* Data for the task
□ □ □
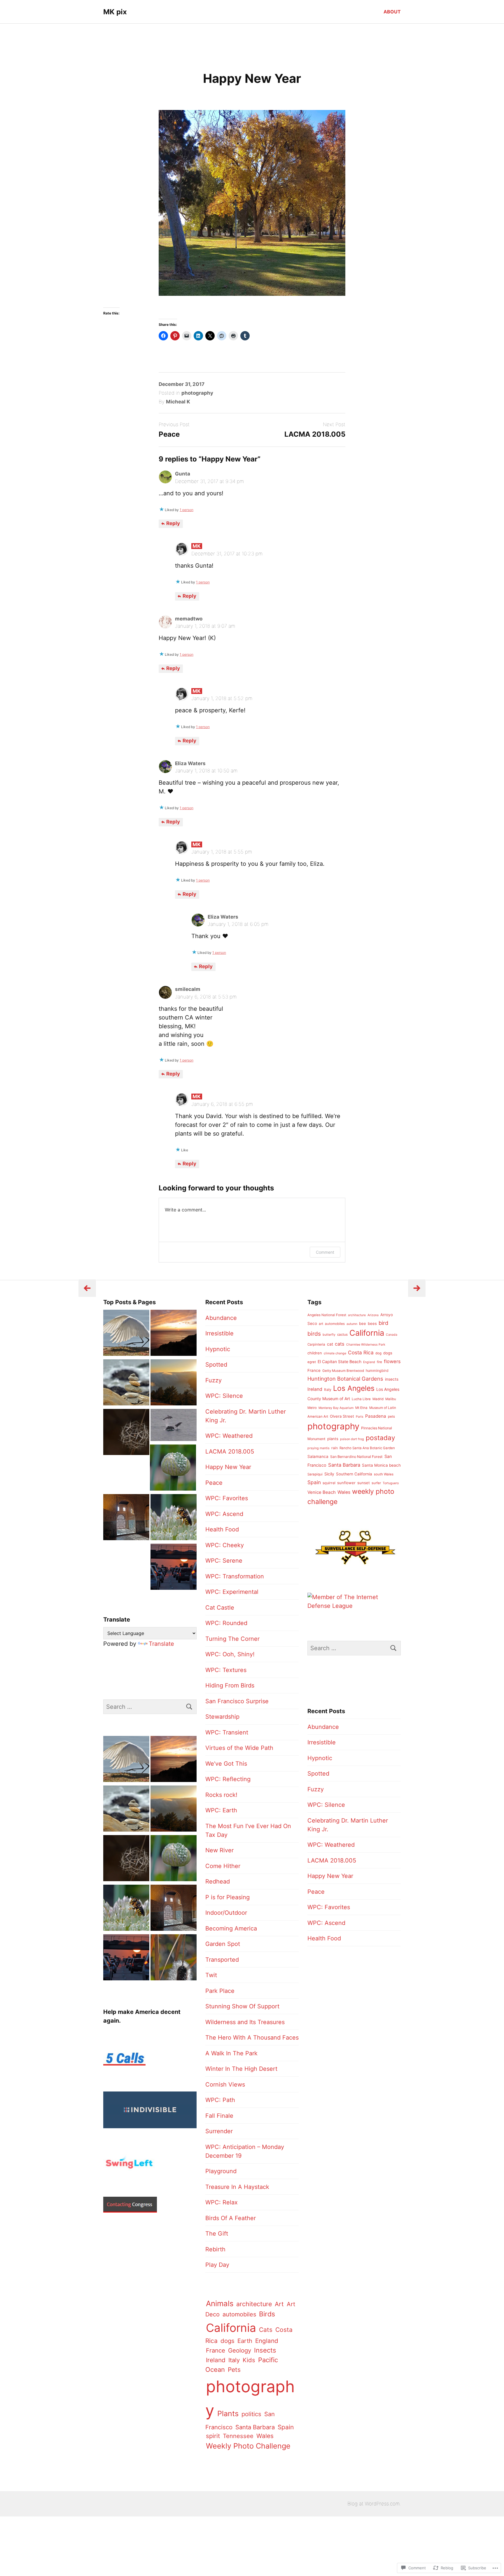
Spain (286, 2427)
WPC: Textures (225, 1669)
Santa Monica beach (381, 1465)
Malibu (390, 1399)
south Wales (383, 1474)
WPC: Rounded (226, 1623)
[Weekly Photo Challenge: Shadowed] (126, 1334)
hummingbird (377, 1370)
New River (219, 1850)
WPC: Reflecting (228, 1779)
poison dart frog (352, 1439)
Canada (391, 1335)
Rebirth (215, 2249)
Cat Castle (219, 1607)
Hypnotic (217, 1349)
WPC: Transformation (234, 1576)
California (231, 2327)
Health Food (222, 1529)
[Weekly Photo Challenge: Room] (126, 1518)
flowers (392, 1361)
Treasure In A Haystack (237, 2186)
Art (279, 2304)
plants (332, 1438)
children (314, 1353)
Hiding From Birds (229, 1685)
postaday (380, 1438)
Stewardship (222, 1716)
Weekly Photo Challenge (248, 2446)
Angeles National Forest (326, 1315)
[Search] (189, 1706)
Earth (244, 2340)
□ □ □
* Task statement
"Weekly Photo Challenge (248, 2446)" marks the first line to print; reproduce that line and every line after it through the end of the listing above.

* Completed task
Weekly Photo Challenge (248, 2446)
Angeles National Forest (326, 1315)
[Search] (189, 1706)
Earth (244, 2340)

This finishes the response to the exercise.